Il “punto di svolta” dell’America è l’assassinio di Charlie Kirk

di Artemio Romano
12 Settembre 2025 18:49 Aggiornato: 12 Settembre 2025 18:54

Turning Point, ossia “punto di svolta”. Questo è il nome dell’associazione fondata alcuni anni fa da un giovanissimo Charlie Kirk per rilanciare i valori dei padri fondatori americani, attraverso il dialogo e la comprensione reciproca fra i due schieramenti politici degli Stati Uniti: democratici e repubblicani. L’assassinio di Charlie Kirk è un assassinio politico. Un dato di fatto del tutto evidente ma che, di questi tempi, purtroppo necessita di essere esplicitato.

L’assassinio di Charlie Kirk rappresenta l’uccisione del più noto esponente politico americano degli ultimi sessant’anni, e segna un momento cruciale per gli Stati Uniti. Il modo in cui i politici e la popolazione degli Stati Uniti reagiranno potrebbe determinare se l’ondata di violenza politica continuerà a crescere o inizierà a diminuire.
La politologa Susan MacManus ritene che l’uccisione di Charlie Kirk possa innescare cambiamenti significativi, o facendo da «catalizzatore per far sì che i due partiti trovino un terreno comune e dicano: “Basta”» oppure accentuando «la polarizzazione» degli americani. E l’ipotesi di gran lunga più probabile è, con ogni evidenza, la seconda, considerando che «al momento, le due parole più assenti nella nostra politica sono “civiltà” e “compromesso”».
Quando Kirk è stato colpito, stava rispondendo a una domanda di un partecipante sui sospetti transgender coinvolti in sparatorie di massa. Qualsiasi possibile rilevanza di quel momento rimane ignota, così come l’effettivo movente dell’attentatore appena arrestato.
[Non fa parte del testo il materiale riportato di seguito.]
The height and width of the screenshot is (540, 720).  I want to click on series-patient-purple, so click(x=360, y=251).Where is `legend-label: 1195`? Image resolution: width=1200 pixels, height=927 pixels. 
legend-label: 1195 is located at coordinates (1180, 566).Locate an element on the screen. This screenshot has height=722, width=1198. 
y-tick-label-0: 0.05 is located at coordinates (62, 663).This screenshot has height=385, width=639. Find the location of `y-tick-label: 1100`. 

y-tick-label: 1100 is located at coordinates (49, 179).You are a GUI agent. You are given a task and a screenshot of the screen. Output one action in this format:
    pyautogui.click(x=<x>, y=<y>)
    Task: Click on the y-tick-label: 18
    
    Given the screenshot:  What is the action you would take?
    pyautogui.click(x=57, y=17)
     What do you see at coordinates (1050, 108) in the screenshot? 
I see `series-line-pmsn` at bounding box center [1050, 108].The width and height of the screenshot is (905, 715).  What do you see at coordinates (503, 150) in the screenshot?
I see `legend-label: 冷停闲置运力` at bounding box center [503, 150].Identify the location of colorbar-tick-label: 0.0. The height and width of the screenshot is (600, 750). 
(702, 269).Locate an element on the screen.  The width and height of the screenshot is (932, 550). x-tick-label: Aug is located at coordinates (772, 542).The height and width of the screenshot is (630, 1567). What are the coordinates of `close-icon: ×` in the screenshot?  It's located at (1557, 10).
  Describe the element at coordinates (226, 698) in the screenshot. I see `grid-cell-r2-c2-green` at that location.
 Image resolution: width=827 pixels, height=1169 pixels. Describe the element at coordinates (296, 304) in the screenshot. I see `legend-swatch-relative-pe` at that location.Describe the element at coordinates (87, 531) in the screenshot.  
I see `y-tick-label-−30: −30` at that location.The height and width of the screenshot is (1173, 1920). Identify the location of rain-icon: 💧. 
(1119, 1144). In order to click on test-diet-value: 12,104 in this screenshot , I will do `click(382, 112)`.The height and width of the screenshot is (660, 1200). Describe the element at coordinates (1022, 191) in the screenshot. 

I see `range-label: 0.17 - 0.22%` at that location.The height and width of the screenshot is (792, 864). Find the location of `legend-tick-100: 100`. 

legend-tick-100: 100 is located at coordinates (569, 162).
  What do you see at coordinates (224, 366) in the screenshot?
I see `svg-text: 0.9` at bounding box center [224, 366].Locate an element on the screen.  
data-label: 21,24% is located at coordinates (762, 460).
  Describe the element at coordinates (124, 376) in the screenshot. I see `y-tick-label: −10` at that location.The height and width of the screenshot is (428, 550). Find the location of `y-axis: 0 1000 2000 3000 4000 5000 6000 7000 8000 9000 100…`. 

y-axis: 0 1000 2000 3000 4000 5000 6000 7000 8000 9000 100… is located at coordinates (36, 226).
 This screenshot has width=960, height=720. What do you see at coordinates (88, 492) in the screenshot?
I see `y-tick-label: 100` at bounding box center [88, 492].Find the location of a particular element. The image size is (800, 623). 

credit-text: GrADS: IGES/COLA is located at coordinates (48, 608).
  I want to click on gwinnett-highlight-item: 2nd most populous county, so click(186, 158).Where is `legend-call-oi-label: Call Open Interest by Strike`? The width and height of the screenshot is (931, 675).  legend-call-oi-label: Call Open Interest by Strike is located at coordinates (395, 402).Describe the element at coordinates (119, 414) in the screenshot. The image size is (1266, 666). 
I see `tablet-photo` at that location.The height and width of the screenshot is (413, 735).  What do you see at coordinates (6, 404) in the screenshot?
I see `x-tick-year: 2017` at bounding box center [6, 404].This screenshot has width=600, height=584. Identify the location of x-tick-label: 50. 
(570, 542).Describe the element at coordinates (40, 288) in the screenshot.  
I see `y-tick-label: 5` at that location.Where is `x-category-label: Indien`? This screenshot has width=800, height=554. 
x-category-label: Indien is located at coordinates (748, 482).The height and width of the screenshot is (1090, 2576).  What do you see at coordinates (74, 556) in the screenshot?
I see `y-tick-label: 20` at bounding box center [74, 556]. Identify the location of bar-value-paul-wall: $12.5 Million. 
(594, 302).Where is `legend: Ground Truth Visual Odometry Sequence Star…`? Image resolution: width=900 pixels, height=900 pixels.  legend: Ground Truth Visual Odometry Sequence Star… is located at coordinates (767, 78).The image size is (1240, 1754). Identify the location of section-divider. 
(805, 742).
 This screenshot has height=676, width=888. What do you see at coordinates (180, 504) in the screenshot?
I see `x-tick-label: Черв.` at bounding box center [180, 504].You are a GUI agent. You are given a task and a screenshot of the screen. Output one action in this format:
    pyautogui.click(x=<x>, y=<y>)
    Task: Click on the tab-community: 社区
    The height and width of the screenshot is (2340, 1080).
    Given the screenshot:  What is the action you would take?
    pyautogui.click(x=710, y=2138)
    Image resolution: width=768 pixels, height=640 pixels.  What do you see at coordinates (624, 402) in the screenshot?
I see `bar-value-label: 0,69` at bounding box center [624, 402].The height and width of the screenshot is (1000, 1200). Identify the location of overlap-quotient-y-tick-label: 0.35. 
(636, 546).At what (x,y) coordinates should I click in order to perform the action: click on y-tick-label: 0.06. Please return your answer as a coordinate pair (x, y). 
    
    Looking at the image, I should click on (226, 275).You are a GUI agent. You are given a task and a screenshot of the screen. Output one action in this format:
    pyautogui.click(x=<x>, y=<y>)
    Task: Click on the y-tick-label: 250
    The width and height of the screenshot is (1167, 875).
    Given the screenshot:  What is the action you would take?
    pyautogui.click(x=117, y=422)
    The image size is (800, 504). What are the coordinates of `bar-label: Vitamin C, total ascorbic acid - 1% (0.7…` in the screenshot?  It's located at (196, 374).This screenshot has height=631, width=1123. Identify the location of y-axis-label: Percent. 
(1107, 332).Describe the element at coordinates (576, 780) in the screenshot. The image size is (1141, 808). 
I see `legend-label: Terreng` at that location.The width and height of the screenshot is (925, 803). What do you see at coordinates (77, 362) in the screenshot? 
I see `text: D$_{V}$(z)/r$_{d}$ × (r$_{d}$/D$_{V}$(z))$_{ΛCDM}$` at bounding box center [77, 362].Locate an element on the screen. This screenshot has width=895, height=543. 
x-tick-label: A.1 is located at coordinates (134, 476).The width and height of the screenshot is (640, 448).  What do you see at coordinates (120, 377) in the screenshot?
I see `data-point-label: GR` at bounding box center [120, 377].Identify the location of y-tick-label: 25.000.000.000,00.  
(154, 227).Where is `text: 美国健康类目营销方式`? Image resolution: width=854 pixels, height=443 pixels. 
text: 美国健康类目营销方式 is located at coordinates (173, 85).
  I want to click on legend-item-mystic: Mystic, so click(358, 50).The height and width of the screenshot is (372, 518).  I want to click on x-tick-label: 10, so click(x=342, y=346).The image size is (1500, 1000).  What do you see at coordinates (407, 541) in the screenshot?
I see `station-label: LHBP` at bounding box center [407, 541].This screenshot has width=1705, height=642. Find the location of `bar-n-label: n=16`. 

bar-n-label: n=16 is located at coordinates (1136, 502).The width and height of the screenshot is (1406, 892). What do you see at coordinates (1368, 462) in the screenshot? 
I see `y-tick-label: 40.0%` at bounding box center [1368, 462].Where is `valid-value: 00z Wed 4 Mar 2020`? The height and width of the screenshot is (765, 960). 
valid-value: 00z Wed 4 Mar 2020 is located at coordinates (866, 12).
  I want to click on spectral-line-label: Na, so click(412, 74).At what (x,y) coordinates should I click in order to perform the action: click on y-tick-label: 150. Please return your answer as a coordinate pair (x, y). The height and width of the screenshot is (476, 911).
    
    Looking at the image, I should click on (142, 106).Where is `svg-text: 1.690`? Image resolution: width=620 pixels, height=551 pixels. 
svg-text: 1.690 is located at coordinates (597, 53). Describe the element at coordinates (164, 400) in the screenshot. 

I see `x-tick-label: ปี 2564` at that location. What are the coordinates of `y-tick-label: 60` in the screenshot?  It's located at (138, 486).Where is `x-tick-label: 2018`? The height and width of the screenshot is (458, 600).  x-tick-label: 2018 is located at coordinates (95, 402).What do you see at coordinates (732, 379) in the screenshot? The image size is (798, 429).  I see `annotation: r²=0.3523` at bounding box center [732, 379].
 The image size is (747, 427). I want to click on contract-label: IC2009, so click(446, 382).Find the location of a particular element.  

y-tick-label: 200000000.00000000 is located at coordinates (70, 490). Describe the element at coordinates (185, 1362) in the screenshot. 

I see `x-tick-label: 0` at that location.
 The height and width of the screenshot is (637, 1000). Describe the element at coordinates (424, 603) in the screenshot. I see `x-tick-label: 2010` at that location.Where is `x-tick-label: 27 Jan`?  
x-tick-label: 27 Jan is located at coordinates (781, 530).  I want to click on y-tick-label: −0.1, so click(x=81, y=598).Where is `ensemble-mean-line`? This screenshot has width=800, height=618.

Kirk alcuni mesi fa aveva pubblicato sui social media la sua preoccupazione per studi che evidenziavano la glorificazione della «cultura dell’assassinio» in America. In molti, tra cui il governatore dello Utah Spencer Cox, hanno definito la morte di Kirk un «assassinio politico». Jeff Bloodworth, professore di Storia Politica Americana all’Università Gannon della Pennsylvania, pensa che gli Stati Uniti abbiano vissuto «moltissimi momenti di violenza politica», ben più dei «nostri cugini occidentali» (Italia esclusa, considerati i nostri Anni di Piombo e le varie stragi).

L’impatto di Charlie Kirk sulla politica americana è stato notevole e persino innovativo: col suo senso civico, il giovane attivista ha riavvicinato i giovani conservatori alla politica, li ha aiutati a ragionare su se stessi e sul patto sociale che unisce i cittadini di una nazione, a cercare di trovare il modo in cui convivere pacificamente con chi abbia idee diametralmente opposte alle proprie, e li ha aiutati a liberare se stessi dall’isolamento, riunendosi e discutendo. Chi ha ucciso Charlie Kirk forse è solo una persona amorale mossa dall’odio, o forse è solo un killer: un professionista pagato da qualcuno. Lo scopriranno le autorità americane. Quel che è certo è che chi lo ha ucciso ha agito (consapevolmente o meno) per fermare il suo modo di unire i giovani, affinché trovino un terreno comune di dialogo su cui costruire il futuro. Non è un caso che Charlie Kirk sia stato ucciso durante uno delle centinaia di incontri con gli universitari che aveva organizzato: ucciderlo in strada, magari davanti a casa mentre scendeva dalla macchina per tornare dalla sua famiglia, non avrebbe avuto lo stesso impatto emotivo (e valore simbolico). E forse, l’intento (conscio o meno) di chi lo ha ucciso è quello di far scoppiare una guerra civile negli Stati Uniti: di far sì che i repubblicani imbraccino le armi contro il sistema “incomprensibile” che attualmente governa di fatto gli Stati Uniti. Se gli americani cadranno in questa trappola, la morte di Charlie Kirk sarà un successo per chi lo ha ucciso. Se qualcun altro raccoglierà il suo testimone e i giovani conservatori americani proseguiranno nella via del dialogo tracciata da Kirk, la sua morte sarà servita a realizzare quello che era il suo sogno.